TASK PROMPT:
In the entries that follow, find the line containing "[Куди поїхати зі"; from there, copy every line exactly through the line containing "October 2019 (33, 1451)".

RECORDS SHOWN:
++++
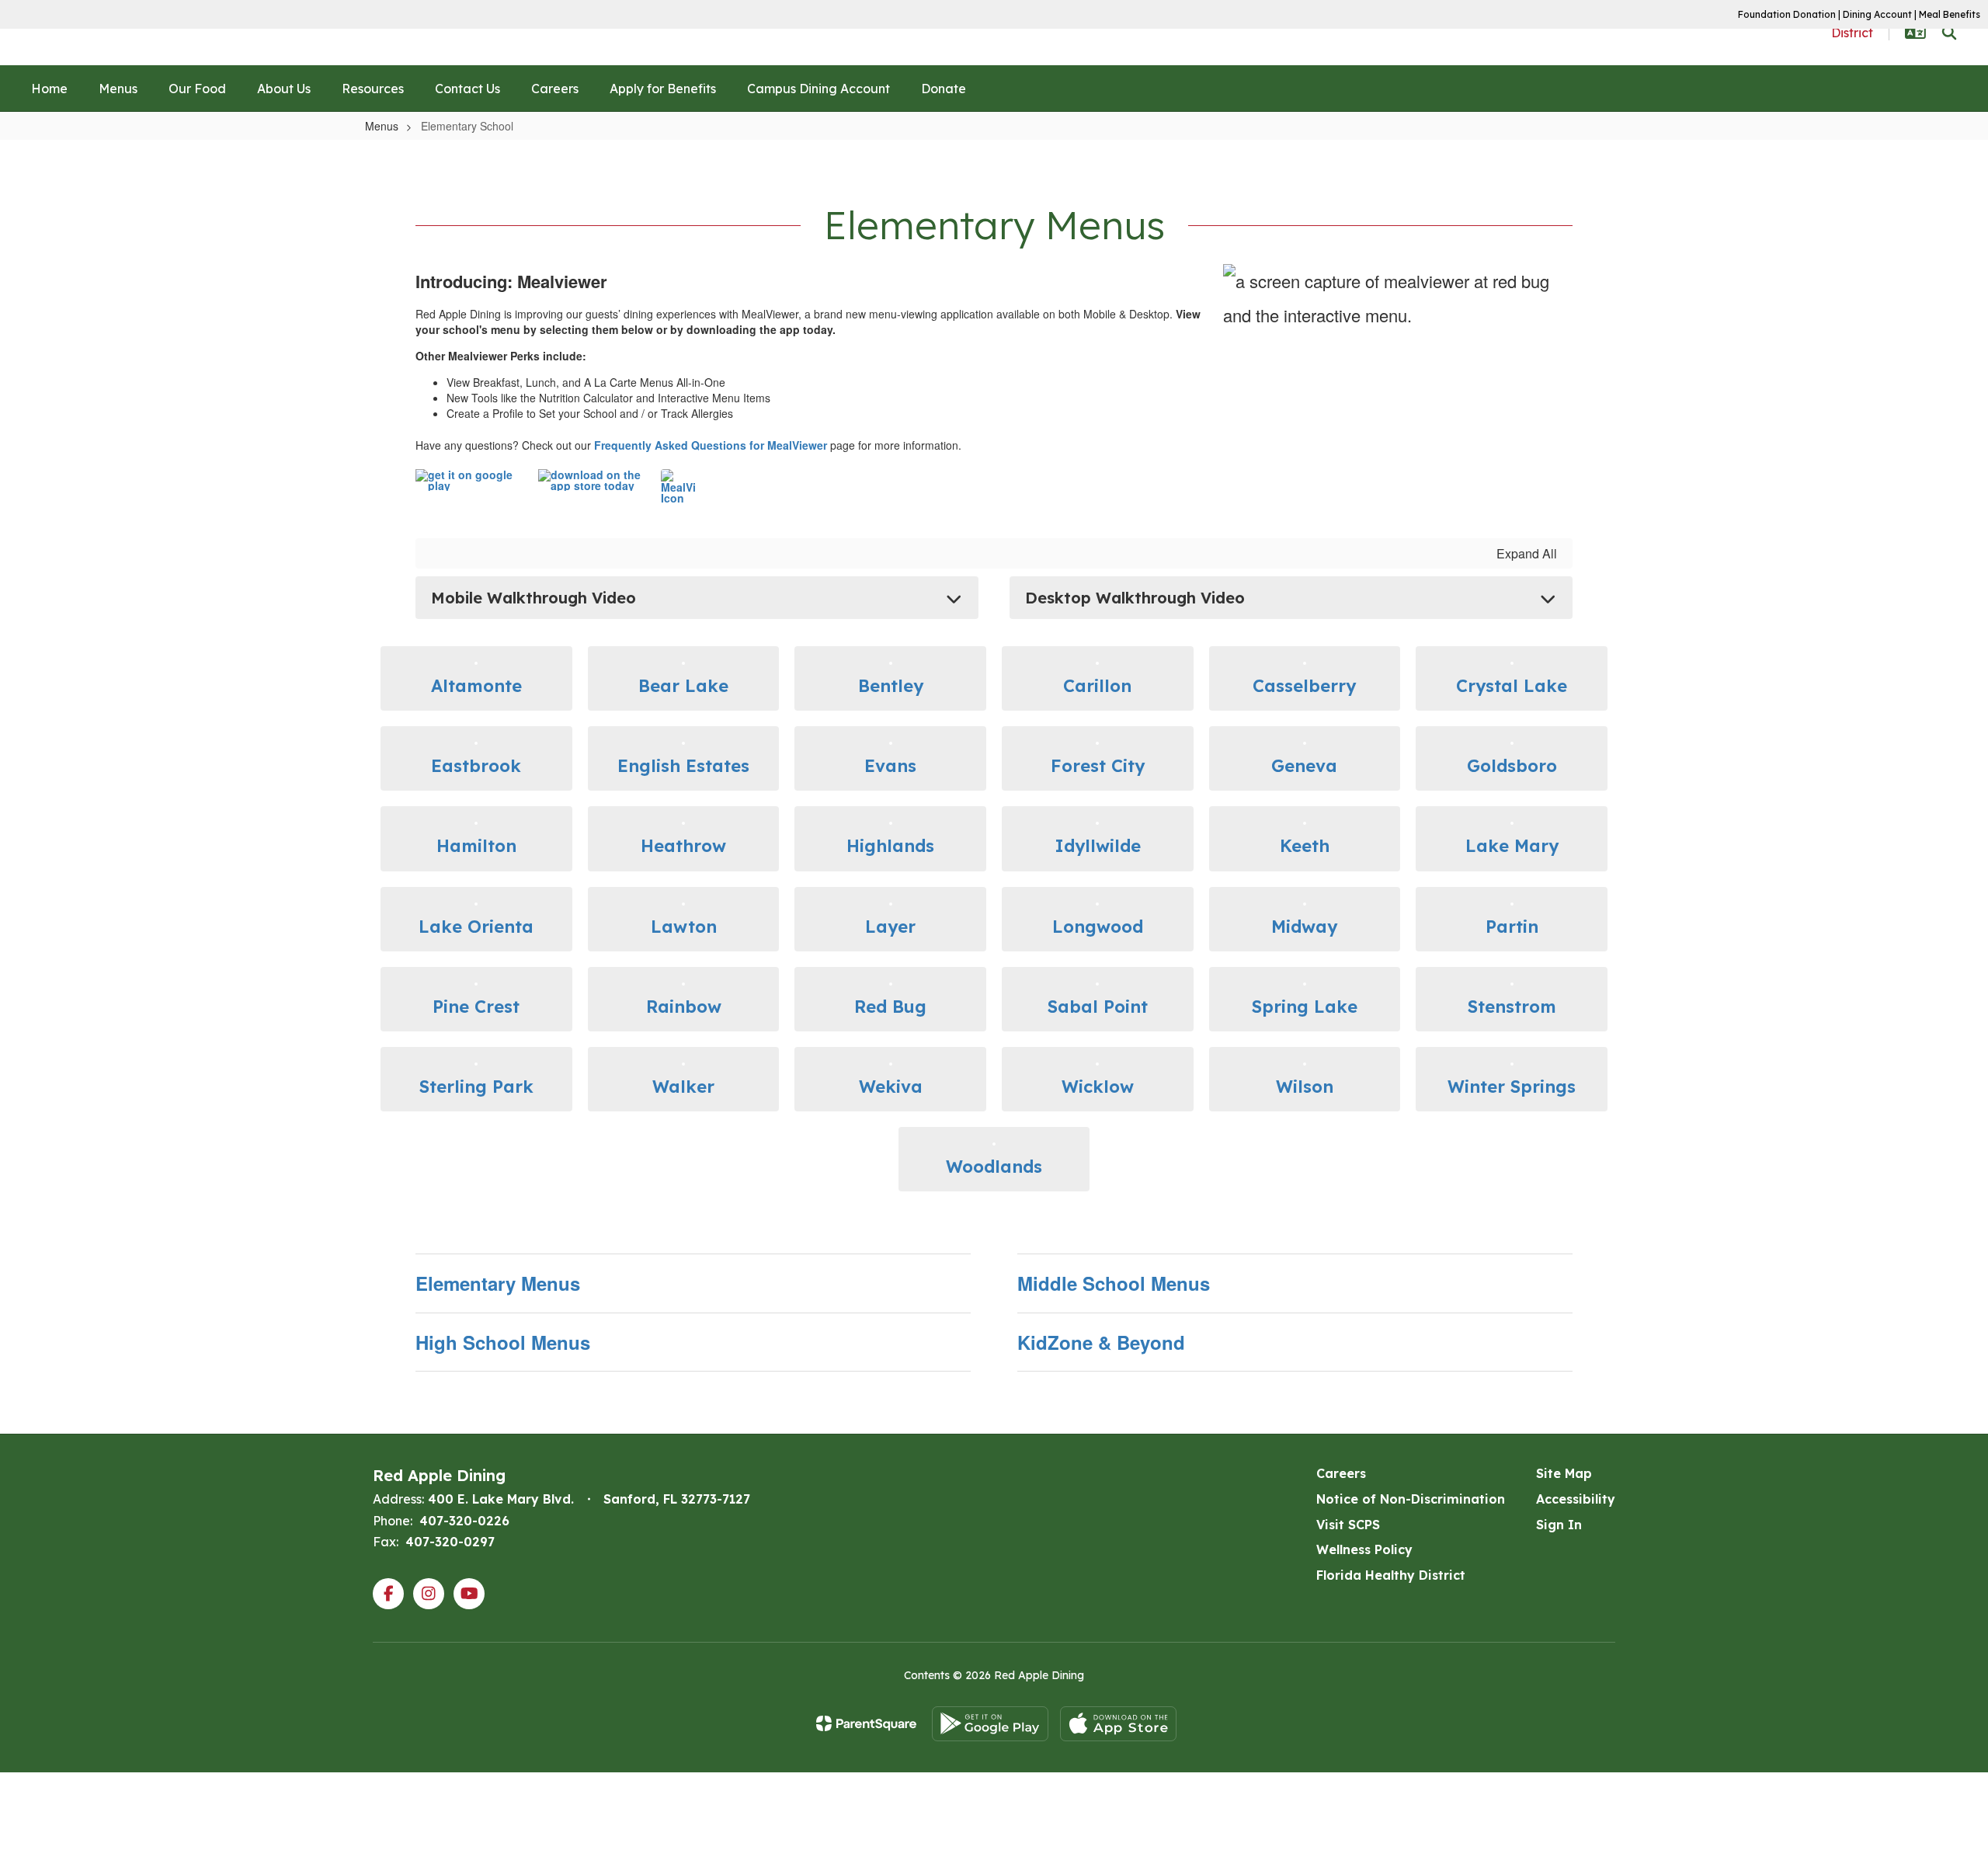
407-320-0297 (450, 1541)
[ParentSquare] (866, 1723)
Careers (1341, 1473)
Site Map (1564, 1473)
++++
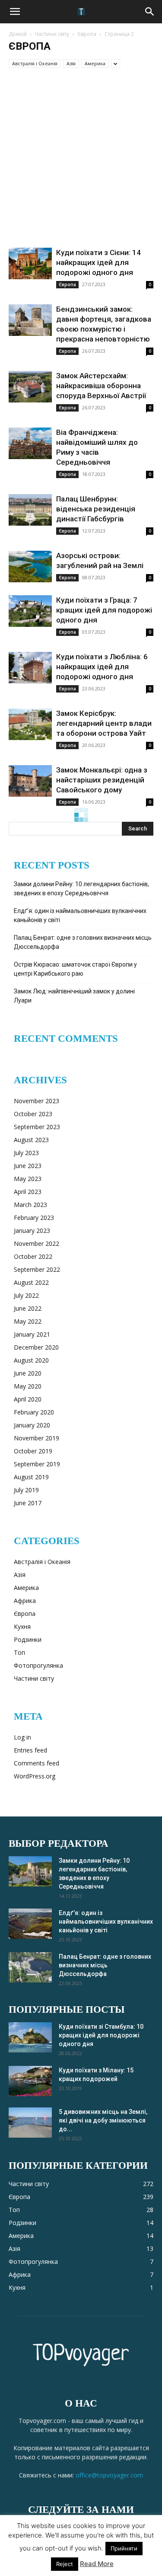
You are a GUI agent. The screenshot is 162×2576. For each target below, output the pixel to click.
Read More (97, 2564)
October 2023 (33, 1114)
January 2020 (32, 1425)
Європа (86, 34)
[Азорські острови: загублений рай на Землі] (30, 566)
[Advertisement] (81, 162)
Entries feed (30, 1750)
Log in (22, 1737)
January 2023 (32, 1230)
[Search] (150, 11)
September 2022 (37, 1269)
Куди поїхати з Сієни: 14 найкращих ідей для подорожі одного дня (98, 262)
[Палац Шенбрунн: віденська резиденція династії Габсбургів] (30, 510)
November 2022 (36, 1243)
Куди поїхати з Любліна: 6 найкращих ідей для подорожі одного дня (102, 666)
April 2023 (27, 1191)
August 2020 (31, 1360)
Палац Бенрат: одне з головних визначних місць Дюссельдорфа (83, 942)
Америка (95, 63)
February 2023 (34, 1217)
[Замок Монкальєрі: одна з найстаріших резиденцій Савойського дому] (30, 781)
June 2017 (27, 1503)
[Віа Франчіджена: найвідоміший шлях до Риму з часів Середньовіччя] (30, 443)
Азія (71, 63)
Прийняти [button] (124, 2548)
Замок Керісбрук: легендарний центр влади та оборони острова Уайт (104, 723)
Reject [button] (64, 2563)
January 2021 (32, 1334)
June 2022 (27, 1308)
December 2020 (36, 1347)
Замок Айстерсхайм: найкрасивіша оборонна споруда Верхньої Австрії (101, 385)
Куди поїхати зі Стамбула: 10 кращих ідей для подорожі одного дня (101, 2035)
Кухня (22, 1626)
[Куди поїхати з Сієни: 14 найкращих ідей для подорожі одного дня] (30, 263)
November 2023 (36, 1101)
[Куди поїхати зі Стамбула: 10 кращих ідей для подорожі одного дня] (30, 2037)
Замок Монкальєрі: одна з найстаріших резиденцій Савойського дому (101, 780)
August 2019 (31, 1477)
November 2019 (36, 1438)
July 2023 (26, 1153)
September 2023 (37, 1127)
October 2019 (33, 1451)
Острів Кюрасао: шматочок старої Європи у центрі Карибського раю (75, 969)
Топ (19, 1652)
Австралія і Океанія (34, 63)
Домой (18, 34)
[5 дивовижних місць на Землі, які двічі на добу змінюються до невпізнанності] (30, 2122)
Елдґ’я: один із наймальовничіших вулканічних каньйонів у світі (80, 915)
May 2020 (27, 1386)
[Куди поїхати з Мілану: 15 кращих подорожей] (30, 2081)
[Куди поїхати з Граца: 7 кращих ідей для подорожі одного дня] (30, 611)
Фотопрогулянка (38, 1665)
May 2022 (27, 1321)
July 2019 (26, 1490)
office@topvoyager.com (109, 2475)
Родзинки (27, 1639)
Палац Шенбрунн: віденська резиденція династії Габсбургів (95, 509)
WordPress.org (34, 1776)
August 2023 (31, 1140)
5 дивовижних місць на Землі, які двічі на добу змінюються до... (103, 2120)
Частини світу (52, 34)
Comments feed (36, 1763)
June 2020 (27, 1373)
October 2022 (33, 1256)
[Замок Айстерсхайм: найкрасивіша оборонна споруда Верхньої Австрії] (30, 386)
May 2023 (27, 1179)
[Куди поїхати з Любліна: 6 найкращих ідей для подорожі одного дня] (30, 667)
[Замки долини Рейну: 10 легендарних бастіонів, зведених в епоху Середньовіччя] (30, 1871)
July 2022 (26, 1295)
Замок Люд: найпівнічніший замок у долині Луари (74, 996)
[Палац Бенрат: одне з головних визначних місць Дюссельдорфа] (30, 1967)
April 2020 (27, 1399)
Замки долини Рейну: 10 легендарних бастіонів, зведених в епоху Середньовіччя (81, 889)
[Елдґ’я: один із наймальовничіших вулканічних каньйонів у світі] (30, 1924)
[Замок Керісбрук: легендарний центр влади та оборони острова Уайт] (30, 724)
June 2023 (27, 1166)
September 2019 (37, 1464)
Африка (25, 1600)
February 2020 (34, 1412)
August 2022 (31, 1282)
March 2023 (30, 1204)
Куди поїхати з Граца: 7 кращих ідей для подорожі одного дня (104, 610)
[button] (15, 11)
++++
TASK SOLUTION:
[Куди поїхати зі Стамбула: 10 кращих ідей для подорожі одного дня] (30, 2037)
Замок Монкальєрі: одна з найстаріших резиденцій Савойського дому (101, 780)
August 2019 (31, 1477)
November 2019 (36, 1438)
July 2023 (26, 1153)
September 2023 (37, 1127)
October 2019 (33, 1451)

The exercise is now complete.